Desde la misma plaza, puede observar el Faro a Colón ubicado del otro lado del río, donde yacen los restos mortales de Cristóbal Colón.

La catedral, la más antigua de América, data del año 1502. A pedido de Carlos V el Papa Pablo III le dio status de Catedral Metropolitana y Primada de las Indias.

Catedral Primada de América
Catedral Primada de América

Ya fuera de las murallas, el parque denominado “Plaza de la Cultura” agrupa en sus jardines cuatro museos: Museo del Hombre Dominicano, Museo de Arte Moderno, Museo de Historia y Geografía y de Historia Natural, la Biblioteca Nacional, el Teatro Nacional (teatro lírico).

Otros paseos dignos de realizar son la visita al jardín zoológico, el jardín botánico y un bellísimo acuario donde podrá apreciar más de 3000 individuos de 250 especies marinas diferentes.

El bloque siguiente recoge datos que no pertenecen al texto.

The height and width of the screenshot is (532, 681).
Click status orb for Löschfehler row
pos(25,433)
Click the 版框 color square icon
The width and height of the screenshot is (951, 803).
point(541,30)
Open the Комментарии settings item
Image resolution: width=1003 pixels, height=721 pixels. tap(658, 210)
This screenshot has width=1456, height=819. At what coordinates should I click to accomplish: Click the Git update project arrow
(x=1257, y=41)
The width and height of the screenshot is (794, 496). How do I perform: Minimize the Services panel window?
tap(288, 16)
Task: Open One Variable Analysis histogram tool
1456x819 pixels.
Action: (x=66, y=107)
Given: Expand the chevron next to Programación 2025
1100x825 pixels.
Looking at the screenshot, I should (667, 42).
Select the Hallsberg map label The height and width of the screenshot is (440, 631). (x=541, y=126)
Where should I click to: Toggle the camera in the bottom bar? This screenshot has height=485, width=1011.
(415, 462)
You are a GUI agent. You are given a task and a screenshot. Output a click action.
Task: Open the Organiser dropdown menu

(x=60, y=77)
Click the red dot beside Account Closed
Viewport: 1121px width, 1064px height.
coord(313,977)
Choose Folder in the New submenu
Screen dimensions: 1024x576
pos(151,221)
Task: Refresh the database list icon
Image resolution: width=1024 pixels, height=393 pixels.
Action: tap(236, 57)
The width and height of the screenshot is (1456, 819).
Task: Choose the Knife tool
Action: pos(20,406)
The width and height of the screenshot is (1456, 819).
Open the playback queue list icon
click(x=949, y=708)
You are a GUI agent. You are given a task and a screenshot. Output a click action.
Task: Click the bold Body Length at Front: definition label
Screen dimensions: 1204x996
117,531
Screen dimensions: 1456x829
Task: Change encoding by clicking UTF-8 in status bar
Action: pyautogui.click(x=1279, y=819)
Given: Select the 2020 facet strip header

En las cercanías de la capital, puede visitarse el parque “Los Tres Ojos”.

Parque Los 3 Ojos
Parque Los 3 Ojos

Se trata de tres lagunas de aguas transparentes sumergidas en una impresionante cueva de 15 m de profundidad. Se desciende en medio de una exuberante vegetación natural y estalagmitas en formación.

Para los amantes del shopping, Santo Domingo se especializa en joyería de ámbar, larimar y hueso, cigarros aromatizados, ron, café y las conocidas casitas campestres de música dominicana. Por supuesto que, como en toda capital que se precie de tal, todas las marcas internacionales tienen una fuerte presencia.

Y, a la noche, vaya a saborear un sancocho (chicharrones de pollo) o un delicioso pescado con coco, después al casino y, si tiene la suerte de encontrarse con Juan Luís Guerra, vaya a bailar merengue!